Sous les comtes de ProvenceModifier

Raymond Bérenger V a mis en place la première grande réorganisation administrative et judiciaire du comté de Provence. La a mis en place une chancellerie, mais il n'a pas encore prévu de structure permettant de contrôler et de vérifier l'action des officiers comtaux chargés de la gestion du domaine. Il faut attendre l'arrivée des comtes de Provence de la Maison d'Anjou, en 1245, pour que se mette en place ce contrôle. Charles Ier d'Anjou devenu roi de Naples en 1268, intervient militairement en Sicile et à Naples, loin du comté, cette structuration est devenue impérative pour lui permettre d'assurer le contrôle de son domaine et en tirer les finances qui lui sont nécessaires pour supporter les frais de la guerre.
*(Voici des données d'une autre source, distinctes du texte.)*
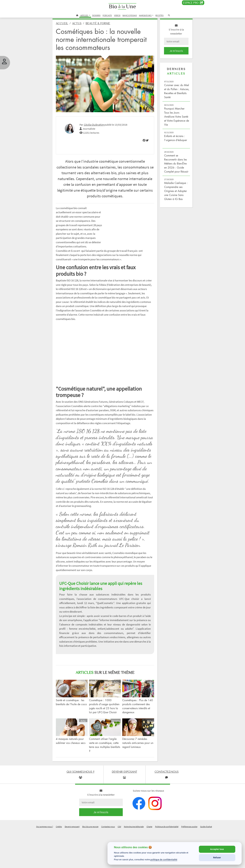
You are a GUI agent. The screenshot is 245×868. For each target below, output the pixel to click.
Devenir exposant (72, 864)
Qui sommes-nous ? (45, 864)
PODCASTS (107, 15)
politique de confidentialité (164, 860)
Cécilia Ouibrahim (99, 123)
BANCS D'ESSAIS (130, 15)
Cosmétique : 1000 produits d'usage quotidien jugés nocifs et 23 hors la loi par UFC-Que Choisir (105, 743)
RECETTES (159, 15)
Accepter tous (217, 849)
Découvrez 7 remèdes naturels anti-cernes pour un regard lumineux (136, 780)
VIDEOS (117, 15)
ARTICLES (84, 15)
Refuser (217, 858)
Charles Ier s'est inspiré de l'organisation de contrôle des comptes qu'il a trouvé à Naples. Le premier registre qui soit parvenu couvre la période 1249-1254. Il est tenu par Raymond Scriptor, notaire à Aix, mais dont l'activité dans la chancellerie de Raymond Bérenger V est connue depuis 1228. Une ordonnance de Charles Ier de 1266-1267 impose aux juges des différentes baillies ou vigueries de contrôler les comptes des clavaires de leur circonscription tous les mois. C'est vers 1270 que se met en place une organisation centralisée du contrôle des comptes. En 1269, Raymond Scriptor est qualifié de maître rational en Provence. En 1273 il ne fait plus de versements mais il est chargé uniquement du contrôle de l'administration financière du comté. L'organisation du contrôle des comptes s'appuie sur les chartes gardées dans les archives[1].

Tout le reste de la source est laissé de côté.